§ **Aim of the task**: For the material below, return exactly the lines starting at the line containing "The height and" and ending at the line containing "the (12+129) forecast", both ends included, and no others.

§ **Dataset content**:
◆ ◆ ◆ ◆ ◆ ◆ ◆

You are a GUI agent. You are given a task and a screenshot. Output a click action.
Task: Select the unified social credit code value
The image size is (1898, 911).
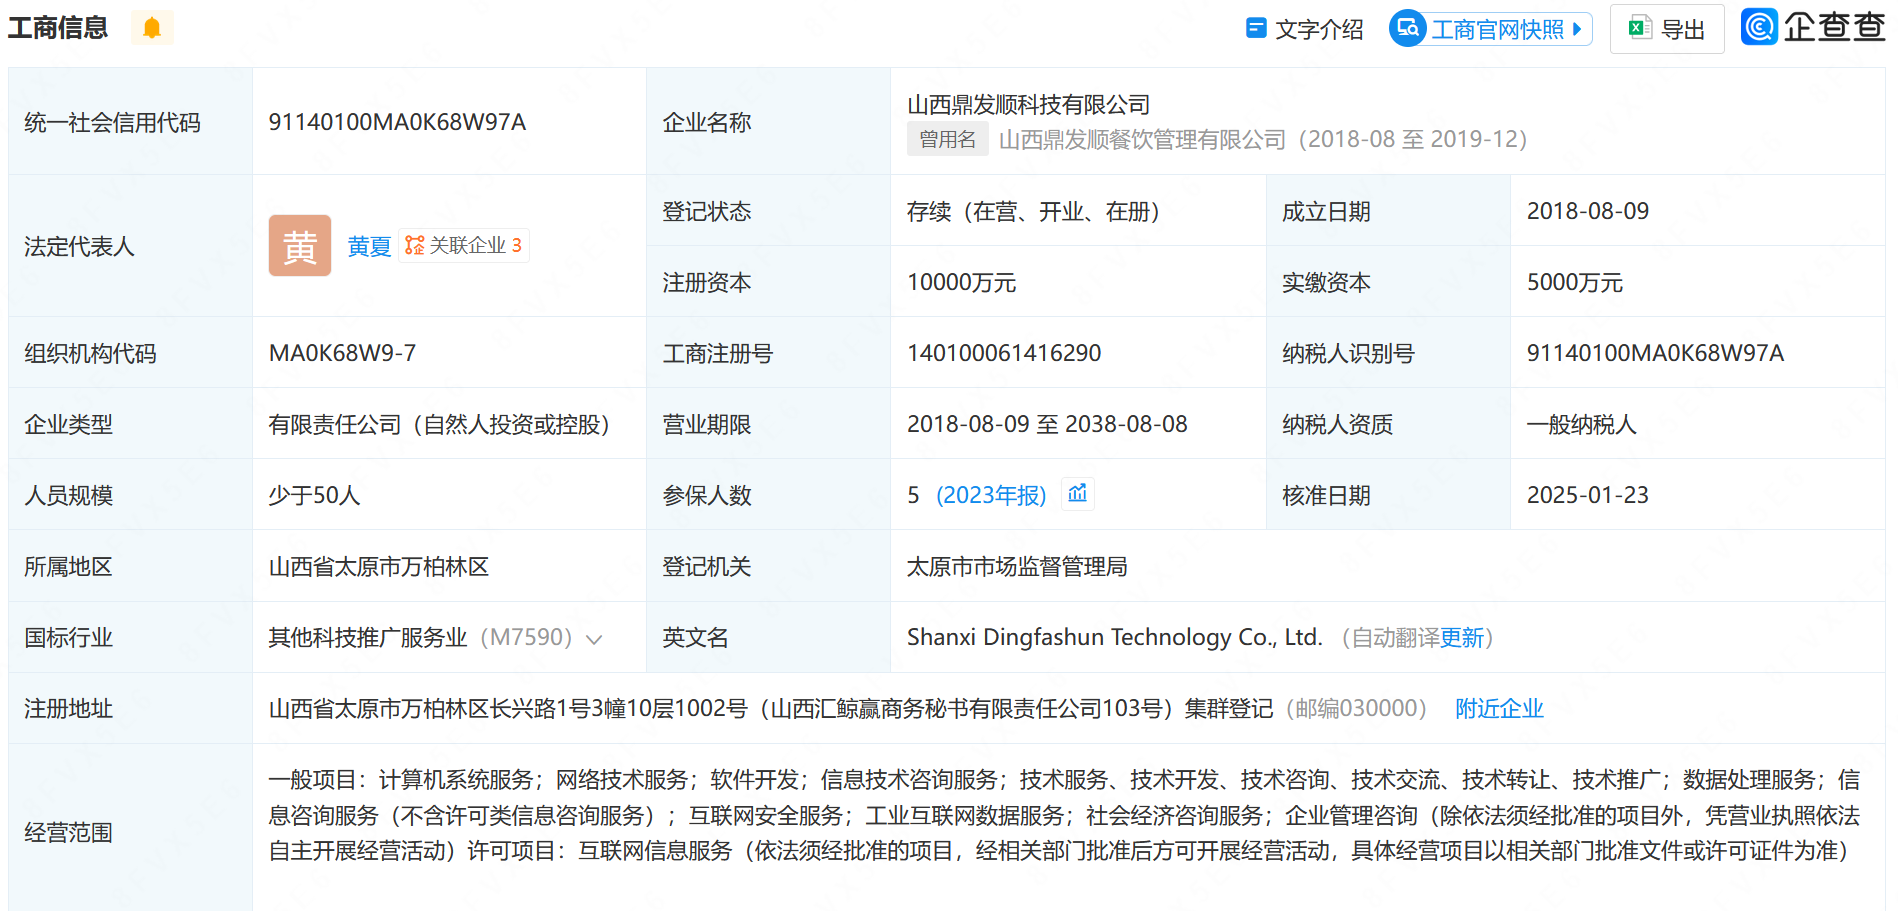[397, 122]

◆ ◆ ◆ ◆ ◆ ◆ ◆

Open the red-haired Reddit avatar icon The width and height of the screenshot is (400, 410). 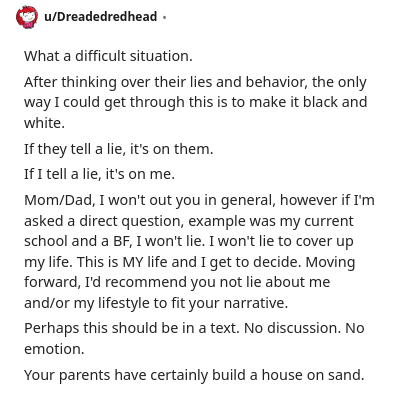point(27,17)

◆ ◆ ◆ ◆ ◆ ◆ ◆

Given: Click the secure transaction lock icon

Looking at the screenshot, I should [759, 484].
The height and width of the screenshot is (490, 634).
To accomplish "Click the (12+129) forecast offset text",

◆ ◆ ◆ ◆ ◆ ◆ ◆

§ **Exercise answer**:
The height and width of the screenshot is (490, 634).
To accomplish "Click the (12+129) forecast offset text",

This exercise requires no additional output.